Face à une telle situation, des auteurs et autrices ont travaillé sur la mise en place des dispositifs d’enseignement à distance durant la pandémie (Caron, 2021) et sur la façon dont les enseignants et enseignantes ont vécu cette période. C’est notamment le cas d’Audran et al. (2021) : à l’appui des données collectées dans le cadre d’une enquête par questionnaire menée auprès d’un échantillon composé de 616 enseignantes et enseignants, ils montrent que ceuxci, malgré certains doutes quant à l’efficacité de l’enseignement, sont généralement parvenus à surmonter le passage de l’enseignement en présentiel à celui en distanciel, notamment « en réinvestissant des compétences numériques acquises le plus souvent dans d’autres circonstances (Martin et al., 2021) » (Audran et al., 2021).

D’autres auteurs et autrices ont fait le choix de placer le curseur davantage sur le vécu étudiant. À titre d’exemple, Baillifard et Favre (2020) se sont intéressés au ressenti des étudiants et étudiantes face au basculement des enseignements du présentiel à des regroupements synchrones à distance. Ils indiquent que 36 % à 42 % d’entre eux ont déclaré apprécier cette modalité et souhaitaient la voir reconduite, tandis que 30 % à 35 % préféraient revenir au modèle plus classique des enseignements en présence. Granjon (2021) a pour sa part réalisé une enquête auprès de 7 234 étudiants et étudiantes d’une université française. Il note que la perte de motivation et les difficultés de concentration ont touché les deux tiers de l’échantillon.

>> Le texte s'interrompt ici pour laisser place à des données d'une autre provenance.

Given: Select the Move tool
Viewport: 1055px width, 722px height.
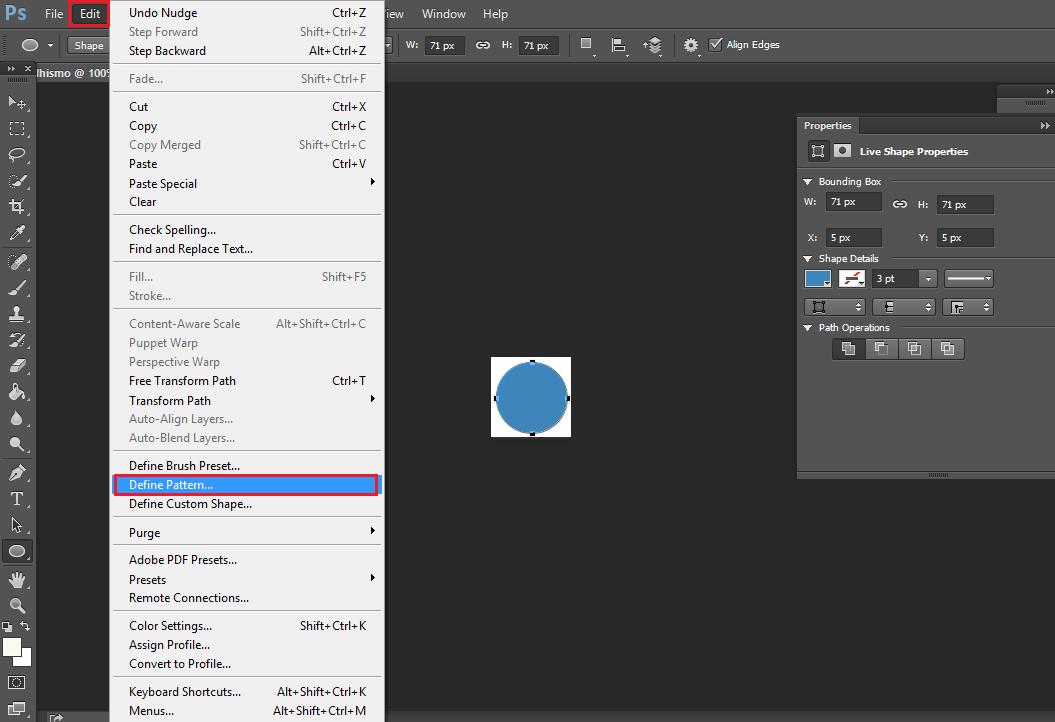Looking at the screenshot, I should [17, 102].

Si ces travaux ont mis en lumière les difficultés auxquelles ont pu être confrontés les différents acteurs du système, ils abordent peu la question des répercussions de l’utilisation des plateformes d’enseignement en ligne sur l’engagement cognitif des étudiants et étudiantes.

3. Questions et hypothèses de recherche

Une enquête de Duguet et al. (2018) montre que les plateformes d’enseignement en ligne sont mobilisées par à peine plus de 10 % des enseignants et enseignantes durant les heures de cours et par moins d’un sur quatre d’entre eux en dehors des heures de cours. Cependant, la période de crise sanitaire a vraisemblablement transformé le rapport que ceuxci entretiennent avec les outils numériques (Audran et al., 2021). Dès lors, il nous semble intéressant de réactualiser les données de la recherche en étudiant dans quelle mesure les enseignants et enseignantes utilisent les plateformes d’enseignement en ligne pour enseigner et quelle est la satisfaction des étudiants et étudiantes à cet égard. Il est important ici de signifier que nous nous intéressons aux seuls aspects manipulatoires des plateformes par les enseignantes et enseignants, ou autrement dit aux fonctionnalités mobilisées par ceuxci. En ce sens, nous privilégions le terme d’utilisation plutôt que ceux d’usage ou de pratique, qui impliqueraient de s’interroger davantage quant à la dimension pédagogique attribuée à ces outils. La lecture des travaux de recherche produite en lien avec le sujet nous ayant amenées à constater que le recours à des outils numériques dans l’enseignement pouvait influer sur l’engagement étudiant, nous chercherons également à approfondir cette question en axant notre attention sur la dimension cognitive du concept, au sens entendu par Miller et ses collègues (1996) et repris par Leduc et al. (2018, p. 458), « un construit permettant de mesurer 1) les stratégies cognitives déployées pour apprendre, 2) les réflexions sur la meilleure façon d’apprendre et 3) l’effort mental mobilisé pour ordonner les stratégies et les réflexions dans le but d’apprendre ».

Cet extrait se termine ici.